— BEGIN —

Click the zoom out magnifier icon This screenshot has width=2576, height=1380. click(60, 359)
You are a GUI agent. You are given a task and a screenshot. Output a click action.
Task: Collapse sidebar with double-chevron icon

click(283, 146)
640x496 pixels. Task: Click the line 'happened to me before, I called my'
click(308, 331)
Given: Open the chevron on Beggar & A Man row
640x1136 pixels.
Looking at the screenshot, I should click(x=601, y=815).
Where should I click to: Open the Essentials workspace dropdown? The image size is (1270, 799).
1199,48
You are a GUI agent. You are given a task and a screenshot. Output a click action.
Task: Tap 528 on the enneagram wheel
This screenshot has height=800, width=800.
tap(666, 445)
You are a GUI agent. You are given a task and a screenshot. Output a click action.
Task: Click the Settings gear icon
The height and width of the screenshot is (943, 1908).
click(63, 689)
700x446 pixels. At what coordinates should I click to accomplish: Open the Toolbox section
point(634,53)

— END —

◆ **Work to be completed**
Copy out all of the material above word for word, keeping every line as it appears.

◆ **Expected answer**
Click the zoom out magnifier icon This screenshot has width=2576, height=1380. click(60, 359)
You are a GUI agent. You are given a task and a screenshot. Output a click action.
Task: Collapse sidebar with double-chevron icon

click(283, 146)
640x496 pixels. Task: Click the line 'happened to me before, I called my'
click(308, 331)
Given: Open the chevron on Beggar & A Man row
640x1136 pixels.
Looking at the screenshot, I should click(x=601, y=815).
Where should I click to: Open the Essentials workspace dropdown? The image size is (1270, 799).
1199,48
You are a GUI agent. You are given a task and a screenshot. Output a click action.
Task: Tap 528 on the enneagram wheel
This screenshot has height=800, width=800.
tap(666, 445)
You are a GUI agent. You are given a task and a screenshot. Output a click action.
Task: Click the Settings gear icon
The height and width of the screenshot is (943, 1908).
click(63, 689)
700x446 pixels. At what coordinates should I click to accomplish: Open the Toolbox section
point(634,53)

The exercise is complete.